Moshe Shohat, the Israeli Minister of Bedouin Affairs, spoke of the “bloodthirsty Bedouins who commit polygamy, have 30 children, and continue to expand their illegal settlements taking over state land.” As for providing schools with indoor plumbing, he added, “In their culture, they take care of their needs outdoors … they don’t even know how to flush a toilet.”

These are some of the overarching laws within the pre-1967 borders of Israel. Nothing has been said of the 4.5 million Palestinians living under Israeli military occupation or those under occupation who watch as their land is confiscated.
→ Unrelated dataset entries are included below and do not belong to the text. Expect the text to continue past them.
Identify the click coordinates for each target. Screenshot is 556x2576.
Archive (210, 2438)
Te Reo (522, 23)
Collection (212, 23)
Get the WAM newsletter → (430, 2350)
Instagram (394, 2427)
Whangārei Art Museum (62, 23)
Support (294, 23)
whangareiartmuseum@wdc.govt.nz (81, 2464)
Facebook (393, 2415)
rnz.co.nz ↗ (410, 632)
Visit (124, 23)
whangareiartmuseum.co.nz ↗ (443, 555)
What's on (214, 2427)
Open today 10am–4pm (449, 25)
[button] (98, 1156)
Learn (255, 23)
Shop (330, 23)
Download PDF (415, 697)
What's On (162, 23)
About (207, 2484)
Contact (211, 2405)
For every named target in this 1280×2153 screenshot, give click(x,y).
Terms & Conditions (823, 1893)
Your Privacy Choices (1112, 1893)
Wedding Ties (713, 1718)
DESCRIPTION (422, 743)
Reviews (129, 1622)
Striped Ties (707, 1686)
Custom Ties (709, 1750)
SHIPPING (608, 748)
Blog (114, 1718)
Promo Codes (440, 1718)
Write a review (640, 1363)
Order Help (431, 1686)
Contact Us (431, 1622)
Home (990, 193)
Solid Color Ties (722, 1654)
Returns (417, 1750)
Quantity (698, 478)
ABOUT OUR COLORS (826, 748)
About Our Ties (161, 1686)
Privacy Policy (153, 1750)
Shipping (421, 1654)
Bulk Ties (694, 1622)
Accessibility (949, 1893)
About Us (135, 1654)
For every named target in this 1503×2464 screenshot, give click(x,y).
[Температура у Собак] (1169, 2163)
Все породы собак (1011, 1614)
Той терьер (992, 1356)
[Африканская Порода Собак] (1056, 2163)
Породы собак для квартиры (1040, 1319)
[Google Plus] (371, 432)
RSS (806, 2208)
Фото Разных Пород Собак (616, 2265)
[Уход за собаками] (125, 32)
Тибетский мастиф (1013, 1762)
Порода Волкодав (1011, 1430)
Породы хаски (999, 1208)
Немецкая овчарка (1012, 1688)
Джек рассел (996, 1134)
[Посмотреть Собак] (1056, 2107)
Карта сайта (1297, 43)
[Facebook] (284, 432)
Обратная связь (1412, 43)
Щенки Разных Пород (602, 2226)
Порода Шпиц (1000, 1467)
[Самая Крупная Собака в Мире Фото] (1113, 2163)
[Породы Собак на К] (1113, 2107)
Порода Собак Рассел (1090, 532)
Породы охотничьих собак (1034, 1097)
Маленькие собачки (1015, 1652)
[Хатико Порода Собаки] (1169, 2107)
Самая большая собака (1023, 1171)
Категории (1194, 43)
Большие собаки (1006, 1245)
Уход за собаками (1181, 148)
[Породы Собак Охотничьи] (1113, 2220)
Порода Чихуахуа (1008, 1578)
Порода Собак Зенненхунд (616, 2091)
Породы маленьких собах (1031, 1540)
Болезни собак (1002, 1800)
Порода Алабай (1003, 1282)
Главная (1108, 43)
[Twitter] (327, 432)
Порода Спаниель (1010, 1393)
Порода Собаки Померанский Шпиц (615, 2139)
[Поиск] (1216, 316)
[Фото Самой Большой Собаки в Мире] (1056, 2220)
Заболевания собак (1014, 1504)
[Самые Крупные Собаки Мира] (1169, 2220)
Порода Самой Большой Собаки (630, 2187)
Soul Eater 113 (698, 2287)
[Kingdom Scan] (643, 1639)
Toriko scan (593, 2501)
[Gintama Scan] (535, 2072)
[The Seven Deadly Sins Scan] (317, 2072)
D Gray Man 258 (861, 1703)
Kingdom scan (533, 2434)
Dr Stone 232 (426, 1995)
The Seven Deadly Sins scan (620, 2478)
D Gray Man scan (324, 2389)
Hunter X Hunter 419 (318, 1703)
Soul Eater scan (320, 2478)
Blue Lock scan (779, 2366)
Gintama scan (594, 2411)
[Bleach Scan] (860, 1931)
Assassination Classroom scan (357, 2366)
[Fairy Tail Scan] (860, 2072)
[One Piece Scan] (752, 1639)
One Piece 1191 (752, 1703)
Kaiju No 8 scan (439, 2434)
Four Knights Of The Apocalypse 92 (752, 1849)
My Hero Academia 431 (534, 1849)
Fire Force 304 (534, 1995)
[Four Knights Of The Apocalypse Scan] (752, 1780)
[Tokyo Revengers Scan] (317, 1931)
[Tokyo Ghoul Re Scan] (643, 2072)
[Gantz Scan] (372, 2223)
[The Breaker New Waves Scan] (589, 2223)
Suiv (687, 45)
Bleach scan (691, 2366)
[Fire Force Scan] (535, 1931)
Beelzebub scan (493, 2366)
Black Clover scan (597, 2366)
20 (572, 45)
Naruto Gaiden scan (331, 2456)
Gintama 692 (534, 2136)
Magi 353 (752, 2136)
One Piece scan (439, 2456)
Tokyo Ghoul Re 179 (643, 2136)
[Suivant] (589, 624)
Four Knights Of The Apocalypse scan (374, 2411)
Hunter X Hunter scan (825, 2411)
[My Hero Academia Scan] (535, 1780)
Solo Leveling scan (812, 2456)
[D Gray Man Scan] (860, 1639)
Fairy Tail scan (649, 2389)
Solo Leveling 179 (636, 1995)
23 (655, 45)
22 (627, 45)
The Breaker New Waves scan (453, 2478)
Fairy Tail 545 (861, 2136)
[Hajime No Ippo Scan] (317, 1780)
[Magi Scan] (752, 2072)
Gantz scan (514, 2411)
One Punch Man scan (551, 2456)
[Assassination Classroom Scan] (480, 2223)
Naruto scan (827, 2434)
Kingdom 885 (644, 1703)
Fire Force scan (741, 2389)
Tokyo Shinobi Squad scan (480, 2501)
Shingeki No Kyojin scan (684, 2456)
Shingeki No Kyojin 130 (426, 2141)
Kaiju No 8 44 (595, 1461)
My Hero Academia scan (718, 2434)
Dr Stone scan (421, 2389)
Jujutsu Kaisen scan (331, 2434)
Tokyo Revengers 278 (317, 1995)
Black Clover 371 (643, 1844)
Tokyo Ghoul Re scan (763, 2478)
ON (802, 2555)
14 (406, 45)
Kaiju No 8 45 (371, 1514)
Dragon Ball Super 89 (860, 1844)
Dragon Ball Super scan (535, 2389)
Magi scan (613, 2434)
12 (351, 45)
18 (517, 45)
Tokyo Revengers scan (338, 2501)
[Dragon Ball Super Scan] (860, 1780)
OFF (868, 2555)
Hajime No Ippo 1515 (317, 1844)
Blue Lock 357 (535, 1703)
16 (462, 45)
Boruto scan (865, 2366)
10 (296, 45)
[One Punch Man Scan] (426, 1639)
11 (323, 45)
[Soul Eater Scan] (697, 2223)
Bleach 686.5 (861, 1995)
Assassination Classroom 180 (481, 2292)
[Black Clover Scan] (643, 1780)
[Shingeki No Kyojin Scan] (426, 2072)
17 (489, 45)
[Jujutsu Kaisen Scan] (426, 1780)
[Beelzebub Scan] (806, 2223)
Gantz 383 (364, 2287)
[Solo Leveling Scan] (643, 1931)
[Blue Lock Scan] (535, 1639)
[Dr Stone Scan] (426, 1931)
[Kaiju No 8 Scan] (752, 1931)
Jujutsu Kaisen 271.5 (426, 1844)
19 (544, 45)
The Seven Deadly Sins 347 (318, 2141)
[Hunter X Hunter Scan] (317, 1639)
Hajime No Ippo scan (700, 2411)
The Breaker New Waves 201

Nor have we mentioned the approximately 5 million Palestinians living in refugee camps in the several states surrounding Israel who were displaced from their homes in 1948 or are their descendants.

The United States supports Israel generously, supplying it with about $3 billion annually together with top drawer military hardware, along with veto-protection in the UN Security Council. The Civil Rights laws of the 1960’s were enacted as a result of a deep sense of basic fairness. The people of North Carolina who are supporting Israel with their tax dollars and socially induced loyalty should give the Arab-Israeli conflict some very hard thought.